Ah good spot will fix this before landing, cheers

mlir/lib/Dialect/ArmSME/Transforms/LegalizeForLLVMExport.cpp
340–345

Well, if this is expected to run before some of these "higher" level vector ops are lowered, I would make sure we generate those. We have patterns that are looking specifically for those and are able to understand if they are all-true/all-false masks, etc.

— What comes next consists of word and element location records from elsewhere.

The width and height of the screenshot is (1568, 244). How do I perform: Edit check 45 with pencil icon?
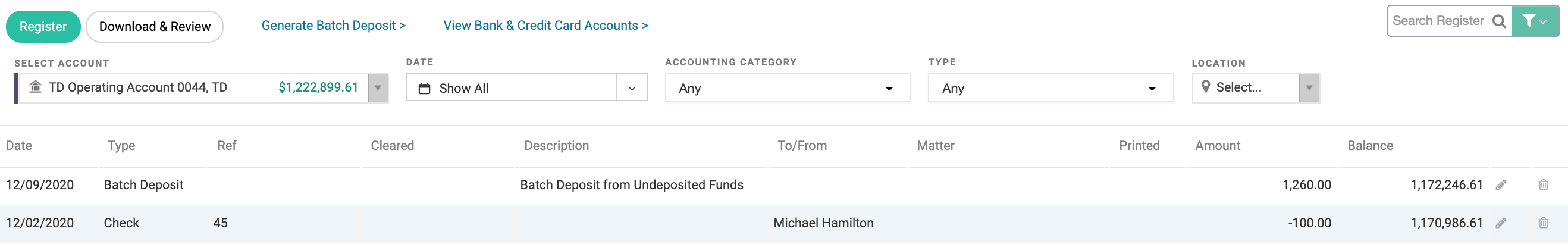coord(1501,223)
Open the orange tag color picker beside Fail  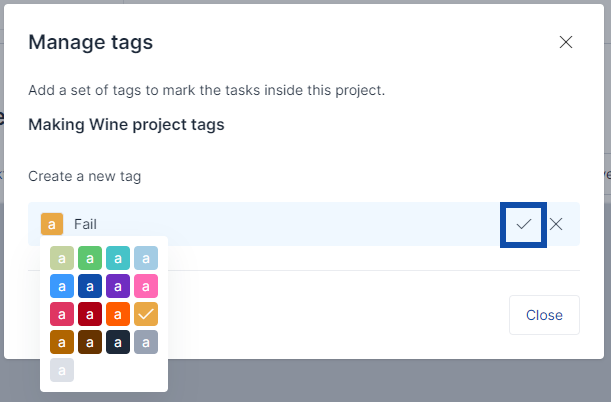click(52, 224)
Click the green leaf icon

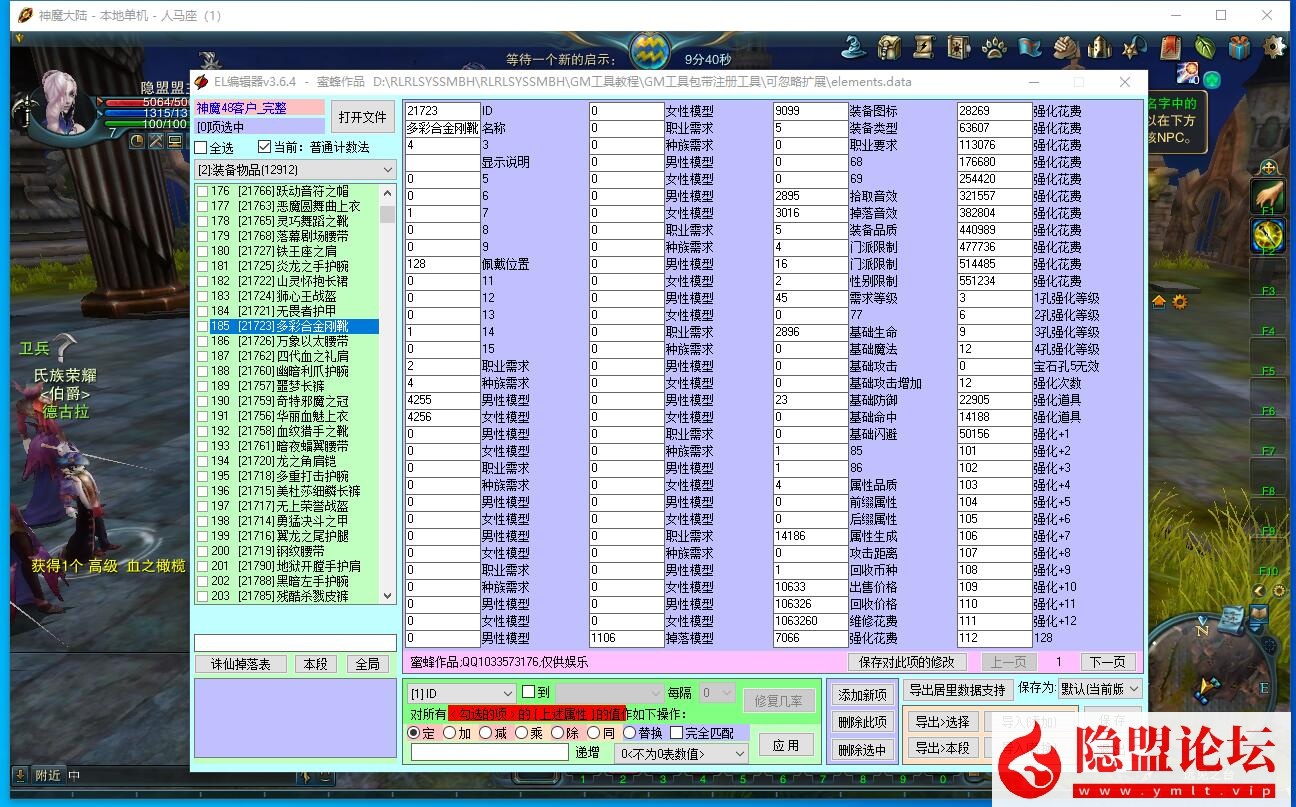coord(1204,47)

We don't have mask patterns looking at constant ops.

Sorry I'm not sure I follow, this is low-level and emitting the canonical form for an all active mask (a constant?), it's not clear to me what the benefit of such patterns are in this case?

I should mention there has been no consideration of masking so far in the ops introduced for our first target for SME of lowering linalg.fill, now that there is a basic path established (D158619) I've starting looking into masking.

mlir/test/Dialect/ArmSME/arith-ops-to-sme.mlir
107

side note, can you just return the value instead of using this fake op or is there something more fundamental that does not let us return a scalable vector here ?

c-rhodes added inline comments.Aug 29 2023, 9:09 AM
mlir/test/Dialect/ArmSME/arith-ops-to-sme.mlir
107

side note, can you just return the value instead of using this fake op or is there something more fundamental that does not let us return a scalable vector here ?

For the purposes of this test the scalable vector could be returned, but generally we can't support passing or returning 2-d scalable vectors to/from functions since these types can't be lowered to LLVM and even if they could it's not defined by the ABI. For this reason I opted for the fake use op so as to not set a precedent that this is something that can be done. I believe there are some earlier ArmSME tests where 2-d scalable vector are returned however, we should probably update them for consistency.